Published:Thursday | October 23, 2014 | 12:00 AM
Dr K'adamawe K'nife addresses the gathering during a 'Youth Leadership Breakfast' session held at the Rise Life Management Services offices in Kingston recently. Ian Allen/Photographer

WITH MORE than 100 unregulated funeral homes operating in Jamaica, there are jitters in the industry over how they will manage if an Ebola crisis hits the country.

"I don't know exactly how many funeral homes exist, but there are about 15 who belong to the director's association and these are the people, as far as I know, who have been trained and certified to deal with the deceased," said Dr Lundie Richards, the director of National Health Systems Planning and Integration, during Tuesday's handover of guidelines for the operation of funeral establishments and mortuaries by the Ministry of Health.

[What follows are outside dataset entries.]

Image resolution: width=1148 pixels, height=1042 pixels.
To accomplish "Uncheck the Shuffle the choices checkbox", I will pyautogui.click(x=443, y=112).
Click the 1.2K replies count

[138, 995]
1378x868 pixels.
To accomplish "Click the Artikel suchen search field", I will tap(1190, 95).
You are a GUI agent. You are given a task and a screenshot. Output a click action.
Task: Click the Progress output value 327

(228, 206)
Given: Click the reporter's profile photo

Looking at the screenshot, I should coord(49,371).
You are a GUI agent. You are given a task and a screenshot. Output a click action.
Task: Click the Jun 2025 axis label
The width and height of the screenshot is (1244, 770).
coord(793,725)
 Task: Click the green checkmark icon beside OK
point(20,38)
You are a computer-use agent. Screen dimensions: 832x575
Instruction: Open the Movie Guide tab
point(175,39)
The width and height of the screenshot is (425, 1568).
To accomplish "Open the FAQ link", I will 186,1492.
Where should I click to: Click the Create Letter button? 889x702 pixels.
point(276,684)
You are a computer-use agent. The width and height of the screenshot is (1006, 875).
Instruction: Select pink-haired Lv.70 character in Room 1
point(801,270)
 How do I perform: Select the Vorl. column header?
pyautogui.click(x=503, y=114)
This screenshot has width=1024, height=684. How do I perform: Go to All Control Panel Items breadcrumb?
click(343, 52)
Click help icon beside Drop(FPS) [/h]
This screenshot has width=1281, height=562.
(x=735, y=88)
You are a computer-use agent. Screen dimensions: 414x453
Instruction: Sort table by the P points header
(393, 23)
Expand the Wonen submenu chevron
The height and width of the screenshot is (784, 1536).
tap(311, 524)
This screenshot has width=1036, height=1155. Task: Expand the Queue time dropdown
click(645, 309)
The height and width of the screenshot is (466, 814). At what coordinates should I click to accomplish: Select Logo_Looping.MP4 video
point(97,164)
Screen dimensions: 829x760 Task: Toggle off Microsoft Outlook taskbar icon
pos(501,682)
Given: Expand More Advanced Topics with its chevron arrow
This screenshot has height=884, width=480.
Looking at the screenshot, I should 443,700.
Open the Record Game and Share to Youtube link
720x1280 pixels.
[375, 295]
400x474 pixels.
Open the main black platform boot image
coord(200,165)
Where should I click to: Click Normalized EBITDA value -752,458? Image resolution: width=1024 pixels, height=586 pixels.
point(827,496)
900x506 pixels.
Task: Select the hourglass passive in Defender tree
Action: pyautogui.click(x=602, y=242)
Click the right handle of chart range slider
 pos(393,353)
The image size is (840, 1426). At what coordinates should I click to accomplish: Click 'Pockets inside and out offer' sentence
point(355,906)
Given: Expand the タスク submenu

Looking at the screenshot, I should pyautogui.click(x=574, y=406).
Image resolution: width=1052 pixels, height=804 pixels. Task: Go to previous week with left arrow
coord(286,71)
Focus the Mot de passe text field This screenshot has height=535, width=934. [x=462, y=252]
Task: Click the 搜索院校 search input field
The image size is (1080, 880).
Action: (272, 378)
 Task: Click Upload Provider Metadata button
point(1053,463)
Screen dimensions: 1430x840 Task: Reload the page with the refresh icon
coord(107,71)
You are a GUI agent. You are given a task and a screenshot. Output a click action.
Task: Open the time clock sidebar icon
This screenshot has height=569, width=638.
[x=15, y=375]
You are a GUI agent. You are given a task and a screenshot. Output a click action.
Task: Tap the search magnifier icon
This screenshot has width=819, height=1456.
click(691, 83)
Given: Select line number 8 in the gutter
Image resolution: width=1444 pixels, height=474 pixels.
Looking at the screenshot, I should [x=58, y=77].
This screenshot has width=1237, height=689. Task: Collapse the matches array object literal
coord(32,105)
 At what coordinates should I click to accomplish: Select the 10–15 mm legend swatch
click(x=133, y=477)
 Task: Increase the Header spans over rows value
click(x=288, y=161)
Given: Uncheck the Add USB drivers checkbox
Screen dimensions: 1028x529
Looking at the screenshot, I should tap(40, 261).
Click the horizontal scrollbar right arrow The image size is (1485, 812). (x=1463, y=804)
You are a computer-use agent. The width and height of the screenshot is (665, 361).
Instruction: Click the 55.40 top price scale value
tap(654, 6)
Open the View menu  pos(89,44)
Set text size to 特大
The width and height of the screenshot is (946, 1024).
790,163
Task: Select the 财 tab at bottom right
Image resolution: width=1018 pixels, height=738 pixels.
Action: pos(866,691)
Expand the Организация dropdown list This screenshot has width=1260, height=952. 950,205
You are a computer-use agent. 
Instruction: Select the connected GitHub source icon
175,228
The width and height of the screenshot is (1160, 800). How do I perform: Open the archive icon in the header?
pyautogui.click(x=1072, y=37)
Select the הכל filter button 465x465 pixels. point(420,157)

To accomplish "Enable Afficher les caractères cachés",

Travellers from Ebola-affected countries in West Africa have been banned from entering the country and now the ministry has issued guidelines for selected funeral homes to handle the dead bodies in c`ase the Ebola virus reaches the island and there are such fatalities.

There are about 125 known funeral establishments in the industry, and Richards believes that legislation to closely monitor them should be ready in the near future.

"It is anticipated that, in the very near future, the regulations will come from the chief parliamentary counsel to do whatever we need as it concerns monitoring these funeral homes," said Richards.

Richards shared that there would be no burial or funeral for deceased Ebola victims, as they will be cremated within three hours after death.

"There will be no last good-byes. The bodies will be prepared at the site of death and be cremated," he stressed.